団は青柳の両手を包み込むようにして握らせた。

「返ってくるまでかわりに使って。登録外の自転車使用は、一応生徒指導の先生に俺から言っとくから。ないと行き帰り不便だろ?」

「……ほんとに、いいんですか?」

背が低く、自然と上目使いになる後輩へ大きくうなずく。

「もちろん」

青柳は花が咲くように笑った。かと思うと、跳ねるように道場のすみへとかけより、封筒を持ってくる。

「あの、昨日お借りしたお金です」

「え、いいよそれくらい。迷惑かけっぱなしだし」

「でも」

「いいって。先輩からのお願いが聞けないのかー?」

先輩という言葉に、うっと言いながらも青柳は聞いてくれた。

律儀な後輩は、上下関係を持ち出すと大抵はお願いを聞いてくれる。悪いと思いながらも、彼女の特性を利用させてもらった。

「じゃあ、私のお願いも、聞いてもらってもいいですか?」

青柳はうつむいて、なにかを躊躇しつつ、そして勇気を振り絞っているようにみえた。

「今度、家族へのプレゼント選びに、付き合ってくれませんか?」

どうしようかと迷っていると、青柳は少しだけ、震えていた。

「……役にたてるかわからないけど、いこっか?」

小さく本当に小さく、後輩は首を縦にふった。



ーーどっちも信じる、じゃだめか?

質問に質問で返されるのは好きではない。けれど、偽りのない本心が自信を失うほど、自分は友人を傷つけていたのだと思う。

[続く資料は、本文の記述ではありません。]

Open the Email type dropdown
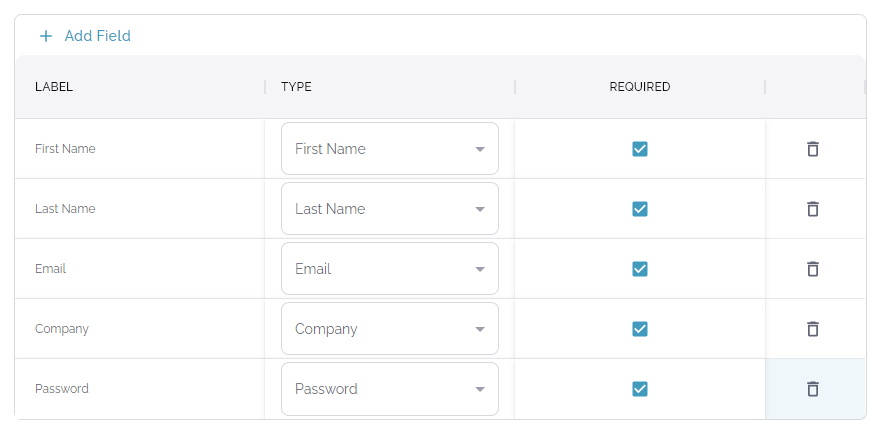 point(390,269)
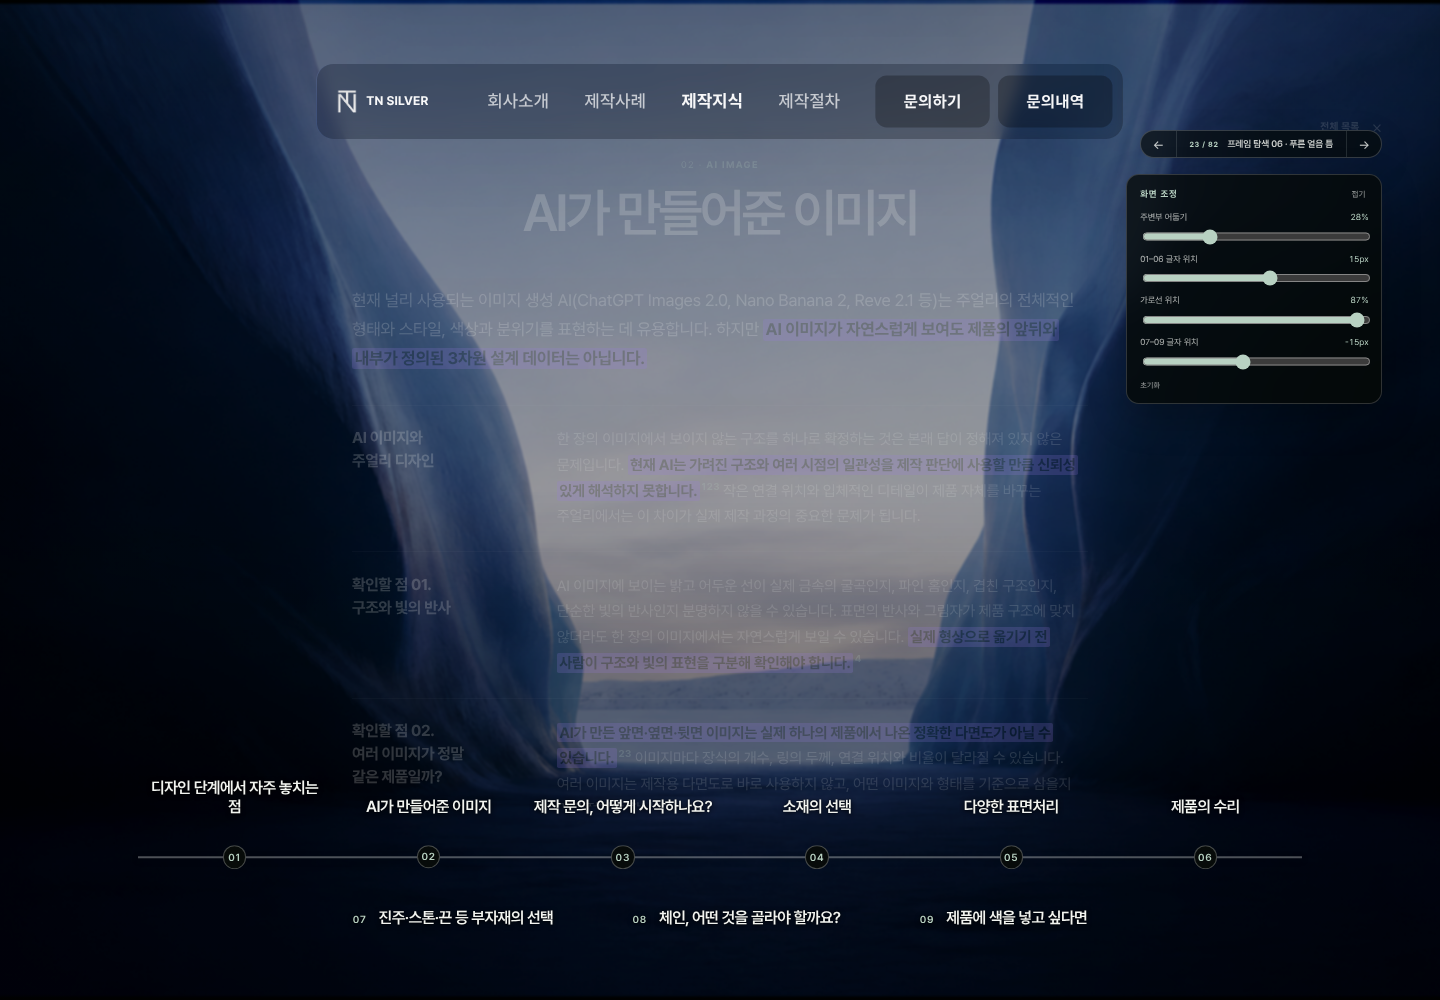Click the 문의하기 button
The height and width of the screenshot is (1000, 1440).
coord(932,101)
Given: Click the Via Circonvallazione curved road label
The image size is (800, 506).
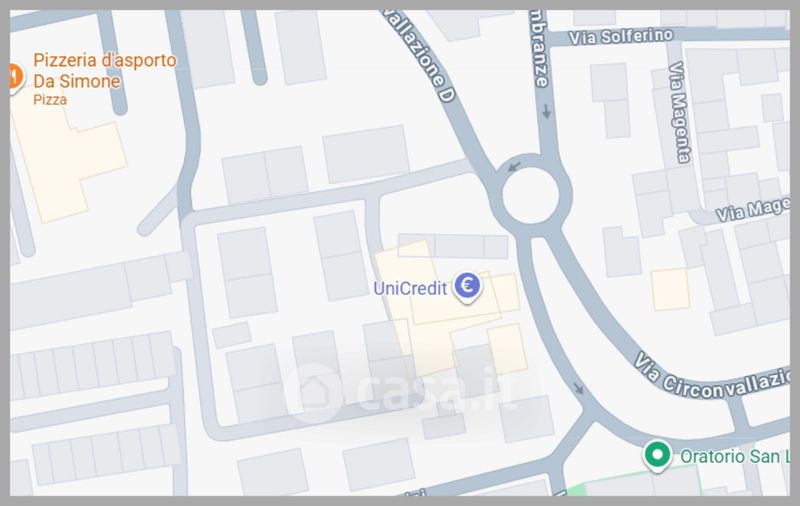Looking at the screenshot, I should [x=712, y=377].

どちらか大切なほうを選べといったのも同然なのだ。すきなひとと、親友と、比べられるほうがどうかという。

もし小原がすきなひとを選んでいたら、自分はどうしただろうか。恨んだだろうか。悲しんだだろうか。やっぱりと、やさぐれただろうか。

小原が自分も信じるといってくれたときに、救われた気がした。鮮美という人間に、心から全てをかけているような人に、どっちも信じると言われたから。それは小原なりの最大限だったから。

自分は否定されたわけではないのだと。

ーーだめなわけないじゃん。

姫島は、黒い気持ちを洗い流して、ことさら軽く回答した。